> **Entries supplied**:
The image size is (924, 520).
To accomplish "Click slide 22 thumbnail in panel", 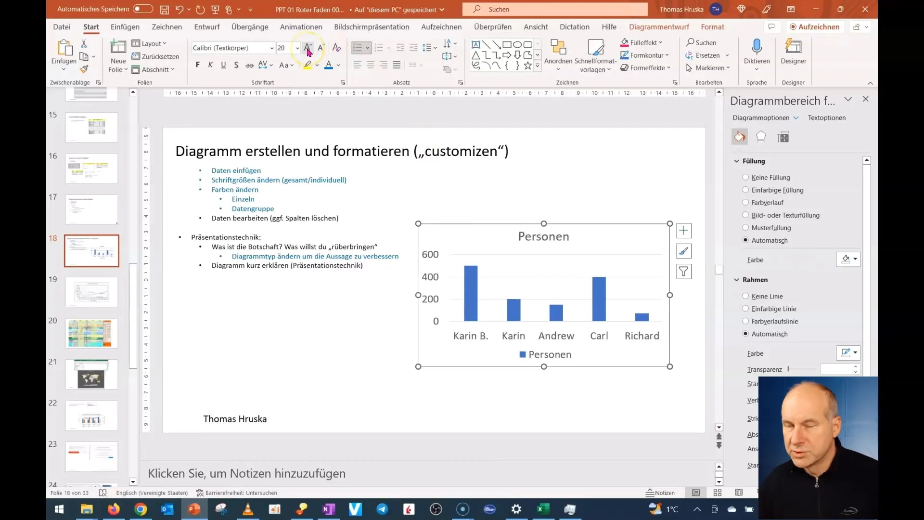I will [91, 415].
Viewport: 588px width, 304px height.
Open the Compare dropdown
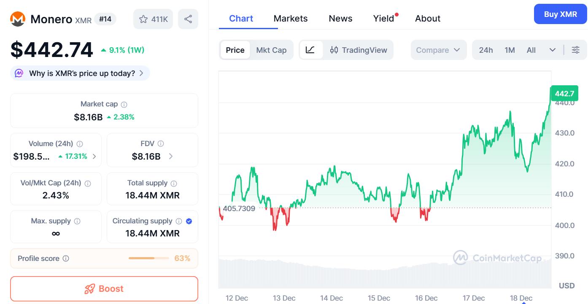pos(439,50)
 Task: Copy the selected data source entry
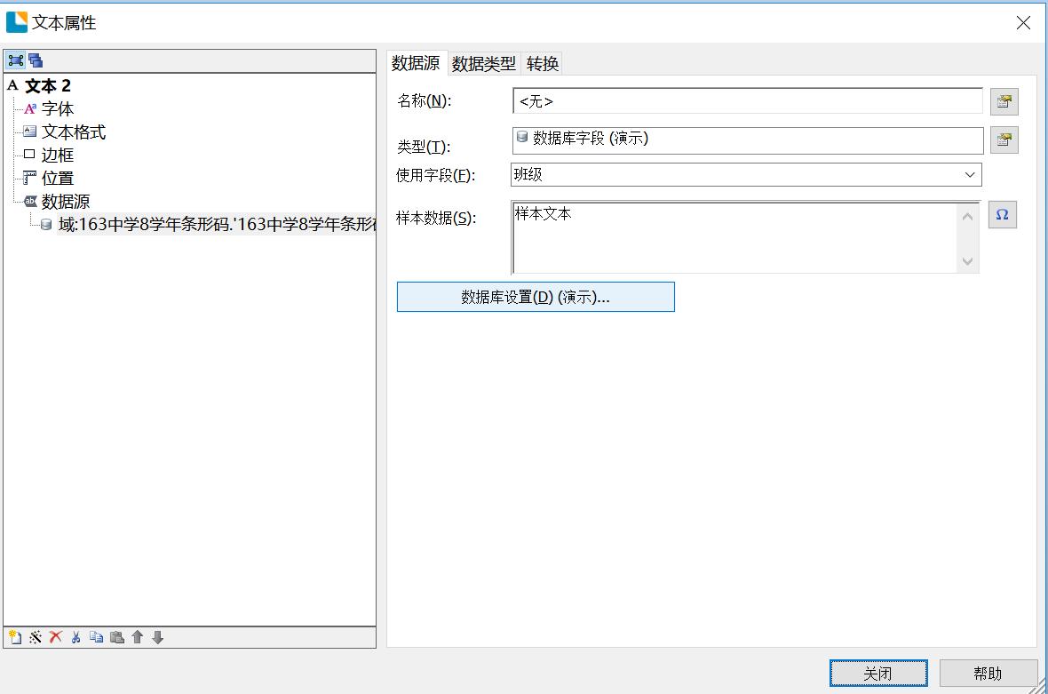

> **Problem description**: What is needed is a word-for-word repeat of every line from the line with "Open the Compare dropdown" to the end of the entries above; leave out the pictures.

> **Output for this exercise**:
Open the Compare dropdown
pos(439,50)
 Task: Copy the selected data source entry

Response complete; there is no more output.